Dear all,
I’m writing a project that involves making parameterised mathematical models and generating cost functions for them. Mathematically, let’s take model output as
y(u,\theta) where u are inputs and \theta are parameters. I then want to automatically differentiate cost functions on the model output, i…e. get:
\nabla_{\theta} C[y(\theta,u)] and \nabla^2_{\theta} C[y(\theta,u)].
I tried to make a minimal example using Flux.jl. It crashes when I try to take the second derivative. Code is here:
using Flux, Flux.Tracker
function modelref(inputs,parameters)
u = inputs
p = parameters
## arbitrary smooth function
y = u[2].*p[1].^2 .+ u[1].*u[2].*(p[1].^3).*p[2].^4
return y
end
function costf(inputs, parameters, model)
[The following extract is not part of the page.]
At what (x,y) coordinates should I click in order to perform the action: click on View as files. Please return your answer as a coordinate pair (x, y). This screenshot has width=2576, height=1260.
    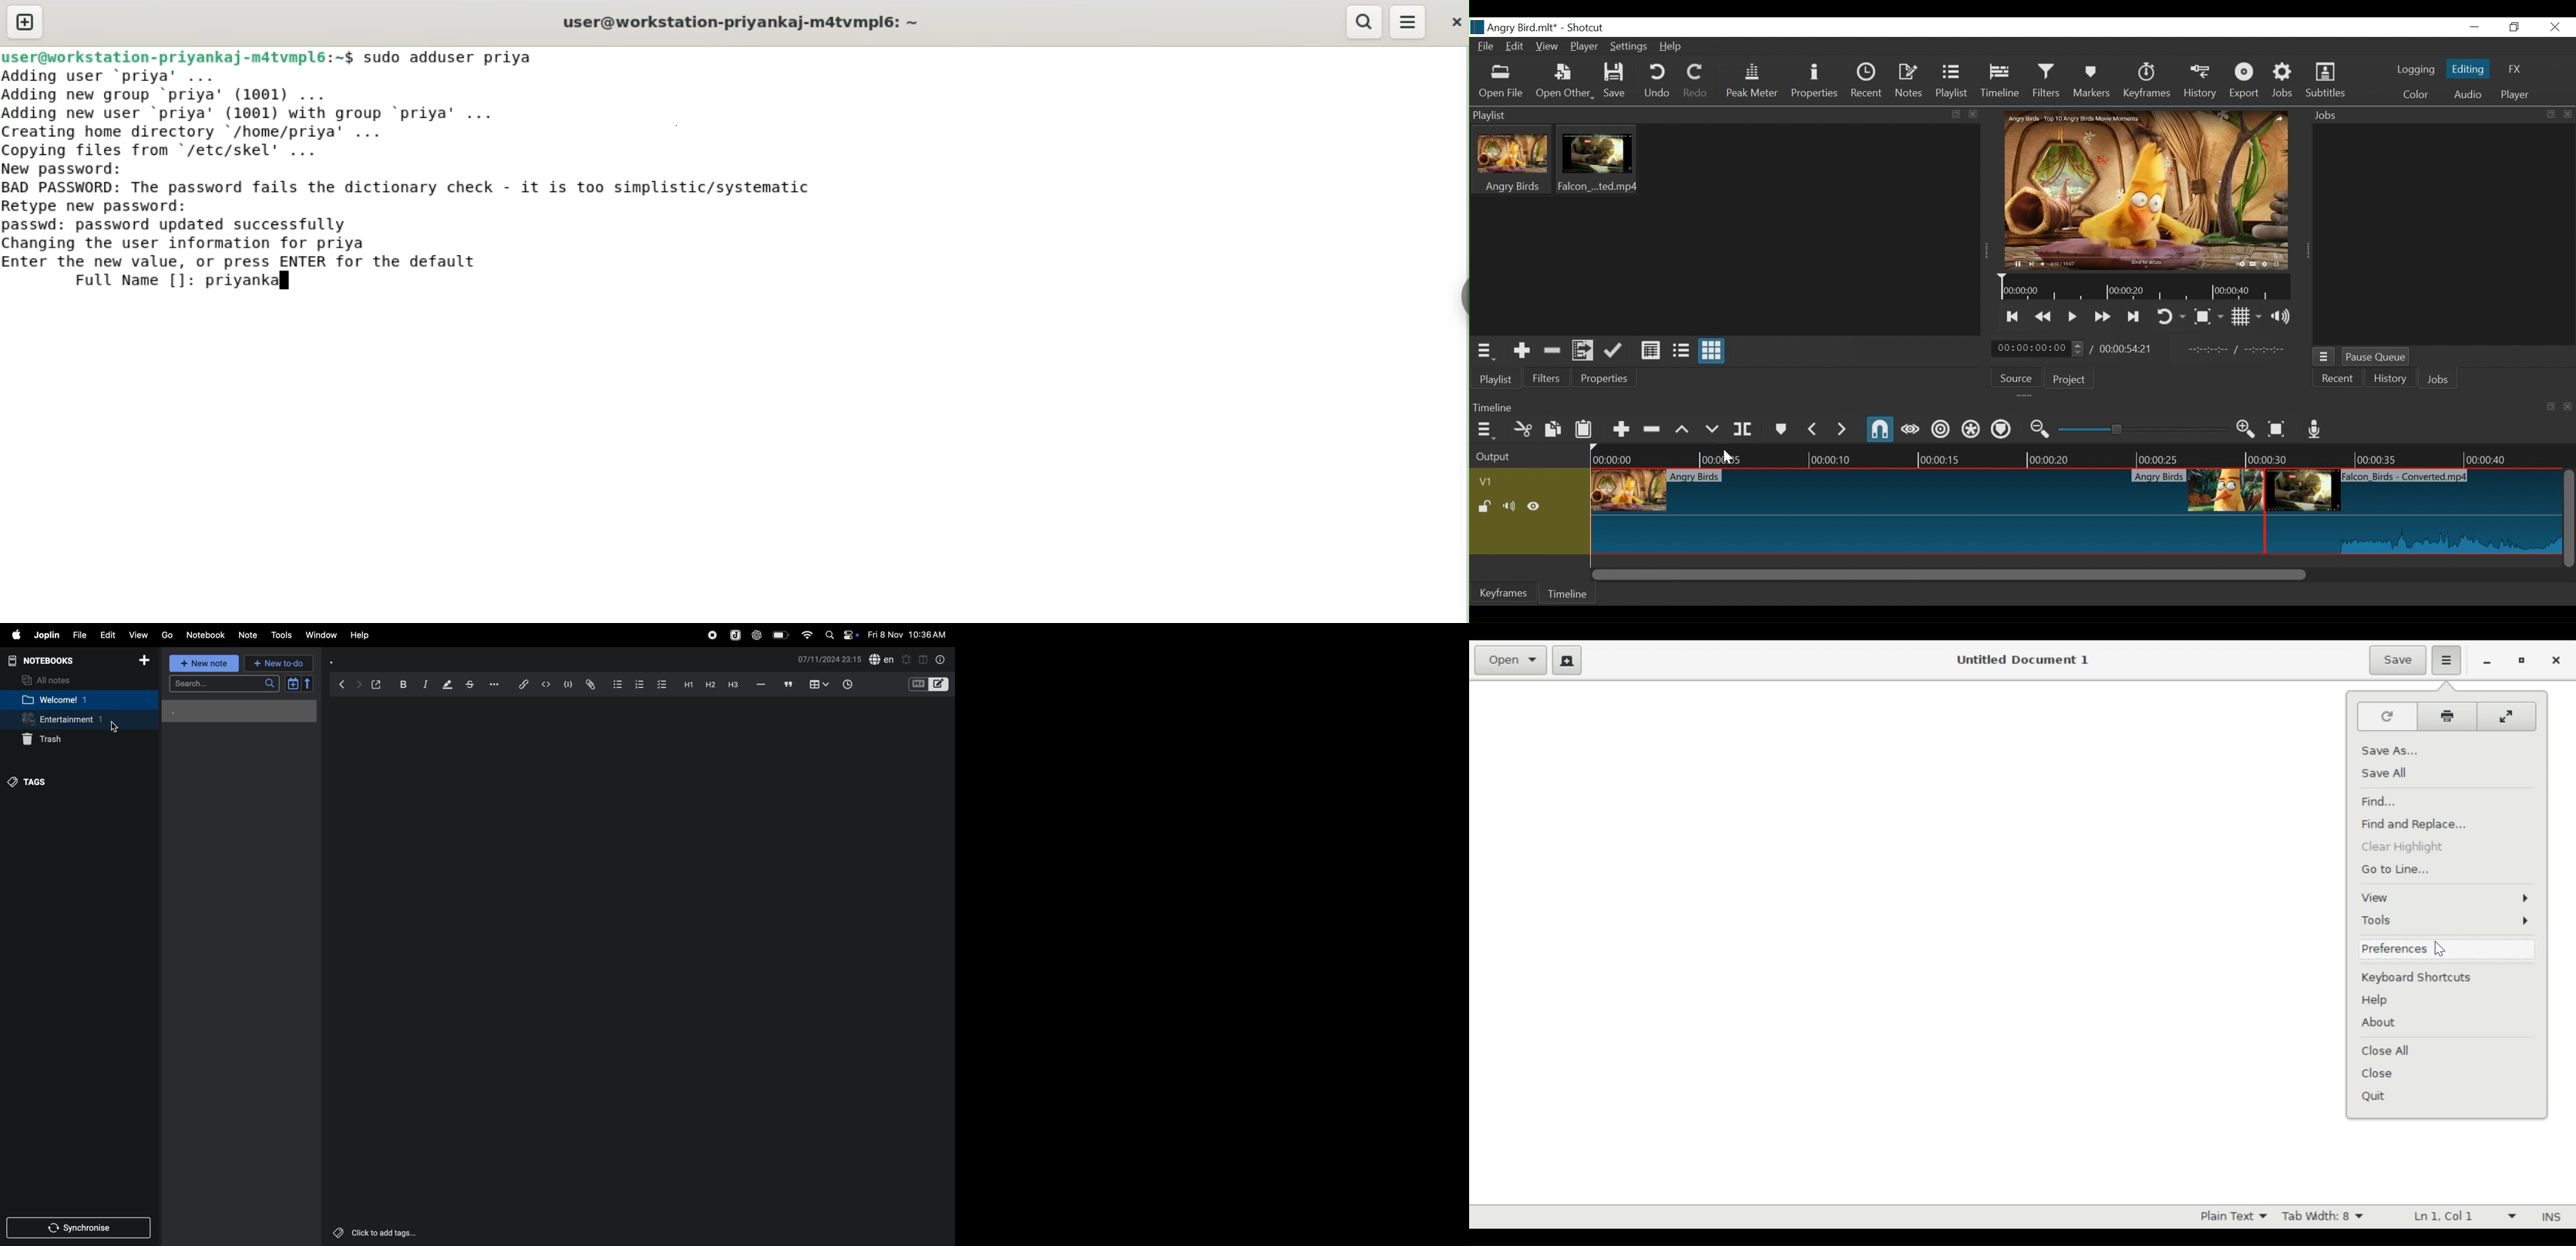
    Looking at the image, I should click on (1680, 350).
## arbitrary cost function on modelref output
return modelref(inputs,param(parameters)) - sum(inputs.^2)
end
function rawcostf(inputs, model)
## make function of parameters only. better if i could do a partial derivative of costf wrt parameters
return p -> costf(inputs,p,model)
end
cf = rawcostf([1,2],modelref)
dcf(p) = Tracker.gradient(cf,p;nest=true)[1]
d2cf(p) = Tracker.jacobian(dcf,p)
However, when i call d2cf(p) I get the following error: ERROR: Nested AD not defined for getindex.
More generally, eventually I would like to substitute modelref with the output of ordinary differential equations, and generate cost functions on their trajectories. Would Flux be able to handle this?
I’m finding it hard to work out what’s going wrong as I’m not fluent in reading the flux source code. Any help would be much appreciated!
PS this is my first online post ever about a coding problem :). If I haven’t phrased my question in a conventional/easy to parse way, or I’ve made any faux pas, please let me know! Thanks a lot!